====== Text shown

#### Housekeeping (run once per kernel restart)

In [None]:
# change directory to parent
import os
os.chdir('..')
print(os.getcwd())

# Imports

In [None]:
import importlib
import numpy as np
np.random.seed(1)

import matplotlib.pyplot as plt

import minimal_environment as me
importlib.reload(me)

# Environments

Environments are defined as discrete time Partially Observable Markov Decision Processes ([POMDP](https://en.wikipedia.org/wiki/Partially_observable_Markov_decision_process)s) witout reward function:

- a set of states $\mathcal{S}$
- a set of observations $\mathcal{\Omega}$
- a set of conditional transition probabilities $\mathcal{\tau}: p(s'|s, a)$
- a set of emission/ observation probabilities $\mathcal{O}: p(o|s)$

## MinimalEnv environment

The `MinimalEnv` environment has a discrete set of states and generates discrete outputs: either food `True` or no food `False`.

### Emission probability 
The emission probability distributions $p(o|s)$ are defined as a conditional probability table `p[s,o]`, where each row $i$ defines the probability of observing `False` (column 0) or `True` (column 1) in state $s_i$.

============
====== Provided data

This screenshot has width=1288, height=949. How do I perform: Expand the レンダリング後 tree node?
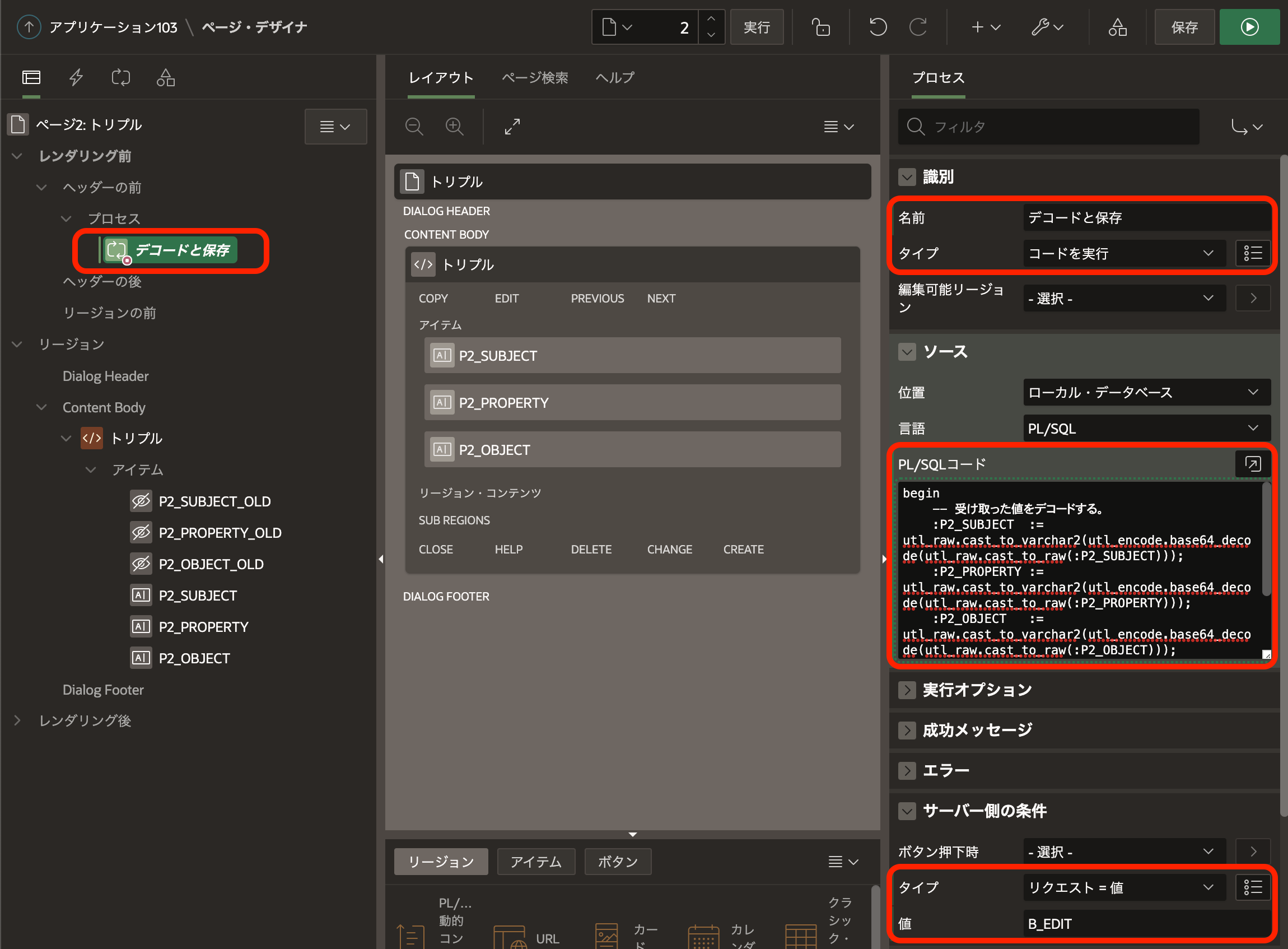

============

Reproduce the portion of the environments notebook text above starting at "print(os.getcwd())" and ending at "importlib.reload(me)", with no changes.

* _Solution below_:
print(os.getcwd())

# Imports

In [None]:
import importlib
import numpy as np
np.random.seed(1)

import matplotlib.pyplot as plt

import minimal_environment as me
importlib.reload(me)